Malheureusement, il faut être réaliste. Tant que nous serons un peuple veule, craintif, chétif, ayant tellement peur d’exister qu’il se précipite lui-même au-devant de sa disparition, tant que nous déciderons de nous adresser dans une langue étrangère aux immigrants, aux touristes, à nos propres concitoyens, nous ne donnerons pas le goût aux nouveaux immigrants de s’intégrer à notre destin commun. Nous serons cette vieille souche sur laquelle ils s’assoiront en attendant de trouver mieux.
Des Facundo Medina, il y en a peut-être un sur vingt. J’en veux des milliers, mais c’est impossible: Facundo Medina, c’est l’erreur dans le système, la défaillance dans la matrice, l’écran bleu sur l’ordinateur qui gèle tout et qui force à redémarrer l’ordinateur. C’est celui qui a vu la vieille souche, qui a pris le temps d’observer les rainures et les cicatrices de sa vieille écorce, qui a voulu s’interroger sur le futur et le destin de ce peuple qui se meurt faute d’avoir su se donner les moyens de survivre. Medina, c’est la succulente et improbable recette d’ingrédients qui auraient dû être mélangés pour donner un goût autrement plus amer. Medina, c’est l’exception.
Ne soyons pas dupes. Nous recevons, actuellement, trop d’immigrants pour notre capacité à les intégrer harmonieusement. En fonction de notre population, nous donnerons, dès 2010, l’hospitalité à plus de deux fois le nombre d’immigrants que reçoivent les États-Unis, l’Italie et la Belgique, trois fois l’Allemagne, la France et la Finlande, sept fois le Portugal, et douze fois le Japon! Et nous accueillerons près de trois fois plus d’immigrants qu’au début des années 80 pour un taux de natalité semblable!
La plupart de ces nouveaux arrivants ont des considérations hautement plus pragmatiques que celles d’un individu aussi exceptionnel que Facundo Medina. Ils veulent travailler, ils veulent manger, ils veulent se loger. Et à Montréal, tous les petits Québécois mous se dépêchent de les servir en anglais dès qu’ils osent un mot ou deux dans cette langue. Ils ne sont pas cons. Ils apprennent la langue du continent puisqu’elle leur permet de vivre et de travailler ici. Pourquoi apprendraient-ils le français, cette langue morte, cette vieille souche pourrissante, alors que même les francophones ont placé l’apprentissage et l’utilisation systématique de l’anglais en haut de leur liste des priorités?
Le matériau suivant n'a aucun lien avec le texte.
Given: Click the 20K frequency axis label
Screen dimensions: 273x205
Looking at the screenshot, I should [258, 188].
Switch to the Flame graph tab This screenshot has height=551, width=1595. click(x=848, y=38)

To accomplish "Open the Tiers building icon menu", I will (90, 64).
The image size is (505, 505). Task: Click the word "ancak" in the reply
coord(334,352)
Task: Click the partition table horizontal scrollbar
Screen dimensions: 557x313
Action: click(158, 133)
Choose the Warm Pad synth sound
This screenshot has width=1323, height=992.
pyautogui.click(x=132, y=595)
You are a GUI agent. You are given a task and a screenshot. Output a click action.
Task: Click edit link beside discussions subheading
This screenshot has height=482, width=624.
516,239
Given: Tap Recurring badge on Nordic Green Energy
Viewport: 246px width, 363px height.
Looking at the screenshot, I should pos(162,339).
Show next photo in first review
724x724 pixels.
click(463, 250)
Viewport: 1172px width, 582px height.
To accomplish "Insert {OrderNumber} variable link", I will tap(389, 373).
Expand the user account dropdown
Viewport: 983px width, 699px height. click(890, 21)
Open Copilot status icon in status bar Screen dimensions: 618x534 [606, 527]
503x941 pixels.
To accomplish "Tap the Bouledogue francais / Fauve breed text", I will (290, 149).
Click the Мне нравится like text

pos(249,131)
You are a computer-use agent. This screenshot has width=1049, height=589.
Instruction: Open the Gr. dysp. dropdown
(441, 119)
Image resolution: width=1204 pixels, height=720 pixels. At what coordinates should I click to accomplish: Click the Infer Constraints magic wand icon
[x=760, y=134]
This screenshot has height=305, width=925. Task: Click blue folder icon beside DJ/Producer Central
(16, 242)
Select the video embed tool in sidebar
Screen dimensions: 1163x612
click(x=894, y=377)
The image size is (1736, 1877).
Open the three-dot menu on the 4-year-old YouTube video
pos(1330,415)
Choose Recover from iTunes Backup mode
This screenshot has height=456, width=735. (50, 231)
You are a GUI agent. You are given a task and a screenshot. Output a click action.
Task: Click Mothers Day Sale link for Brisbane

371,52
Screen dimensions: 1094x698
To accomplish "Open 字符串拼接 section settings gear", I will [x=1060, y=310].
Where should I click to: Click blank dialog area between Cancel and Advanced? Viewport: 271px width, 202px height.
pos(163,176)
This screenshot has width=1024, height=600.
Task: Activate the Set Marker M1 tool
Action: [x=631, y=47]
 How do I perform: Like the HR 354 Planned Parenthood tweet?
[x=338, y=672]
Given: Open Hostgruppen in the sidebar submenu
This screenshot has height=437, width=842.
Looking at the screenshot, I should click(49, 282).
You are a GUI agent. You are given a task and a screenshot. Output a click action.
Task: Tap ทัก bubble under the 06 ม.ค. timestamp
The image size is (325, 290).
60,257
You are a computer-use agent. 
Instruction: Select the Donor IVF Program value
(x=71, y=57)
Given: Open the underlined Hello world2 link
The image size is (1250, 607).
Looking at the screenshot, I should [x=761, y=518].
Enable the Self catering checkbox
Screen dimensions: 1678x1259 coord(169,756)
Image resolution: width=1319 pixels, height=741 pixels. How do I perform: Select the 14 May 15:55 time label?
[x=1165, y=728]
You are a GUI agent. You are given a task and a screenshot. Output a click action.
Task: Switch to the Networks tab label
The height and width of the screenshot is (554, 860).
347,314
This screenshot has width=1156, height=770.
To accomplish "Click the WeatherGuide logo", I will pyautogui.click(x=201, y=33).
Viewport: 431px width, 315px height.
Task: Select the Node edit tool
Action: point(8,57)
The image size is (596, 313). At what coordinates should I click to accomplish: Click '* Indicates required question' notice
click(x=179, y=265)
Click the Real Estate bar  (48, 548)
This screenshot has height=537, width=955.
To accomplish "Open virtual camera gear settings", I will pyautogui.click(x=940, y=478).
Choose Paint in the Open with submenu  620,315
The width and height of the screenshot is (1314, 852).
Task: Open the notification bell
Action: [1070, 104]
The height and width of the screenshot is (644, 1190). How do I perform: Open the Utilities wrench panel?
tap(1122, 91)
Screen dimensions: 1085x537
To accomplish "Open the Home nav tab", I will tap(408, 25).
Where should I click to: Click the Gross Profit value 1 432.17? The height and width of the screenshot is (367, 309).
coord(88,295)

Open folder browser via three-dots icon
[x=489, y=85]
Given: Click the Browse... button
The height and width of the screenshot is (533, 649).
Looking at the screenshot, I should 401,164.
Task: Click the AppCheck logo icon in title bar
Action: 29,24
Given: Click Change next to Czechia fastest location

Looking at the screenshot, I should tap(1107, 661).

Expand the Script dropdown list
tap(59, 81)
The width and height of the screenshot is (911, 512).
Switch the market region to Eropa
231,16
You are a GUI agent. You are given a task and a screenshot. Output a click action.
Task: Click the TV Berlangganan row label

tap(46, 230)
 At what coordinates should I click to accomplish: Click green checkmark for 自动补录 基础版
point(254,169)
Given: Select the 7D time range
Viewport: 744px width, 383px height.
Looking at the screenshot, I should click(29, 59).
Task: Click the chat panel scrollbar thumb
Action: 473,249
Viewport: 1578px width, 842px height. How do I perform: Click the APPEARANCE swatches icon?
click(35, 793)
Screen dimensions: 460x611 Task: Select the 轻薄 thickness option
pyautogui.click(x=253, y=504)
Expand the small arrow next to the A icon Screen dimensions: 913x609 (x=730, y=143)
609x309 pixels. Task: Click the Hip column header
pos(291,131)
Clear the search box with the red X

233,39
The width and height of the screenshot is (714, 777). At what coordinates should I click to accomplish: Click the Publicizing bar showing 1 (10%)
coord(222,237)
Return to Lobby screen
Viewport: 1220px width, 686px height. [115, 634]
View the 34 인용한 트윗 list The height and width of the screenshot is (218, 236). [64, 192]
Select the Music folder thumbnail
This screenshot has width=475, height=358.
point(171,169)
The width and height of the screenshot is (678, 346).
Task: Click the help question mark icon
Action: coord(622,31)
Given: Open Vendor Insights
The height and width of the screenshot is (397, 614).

Je rêve du jour où l’exception ne sera pas un immigrant qui s’intègre à notre culture, mais le contraire. Je rêve du jour où les Québécois, suffisamment fiers de ce qu’ils sont et insensibles aux critiques ancestrales dont on les affuble s’ils osent relever le menton, se donnent les moyens d’assurer la pérennité de leur langue en la parlant partout, en toutes circonstances. Je rêve du jour où ils se donneront un pays non pas seulement pour avoir leur nom sur la « mappe », mais pour se débarrasser d’institutions contrôlantes et méprisantes de ce qu’ils sont. Je rêve du jour où nous cesserons de financer avec nos deniers publics l’apprentissage d’une langue autre que le français. Je rêve du jour où nous nous respecterons assez pour assurer notre survie.
Merci, M. Medina, de m’avoir fait rêvé. J’espère que vous pourrez constituer un exemple à suivre pour tous ceux qui, assis sur la souche de nos idéaux, offrent leur postérieur à tous nos arguments.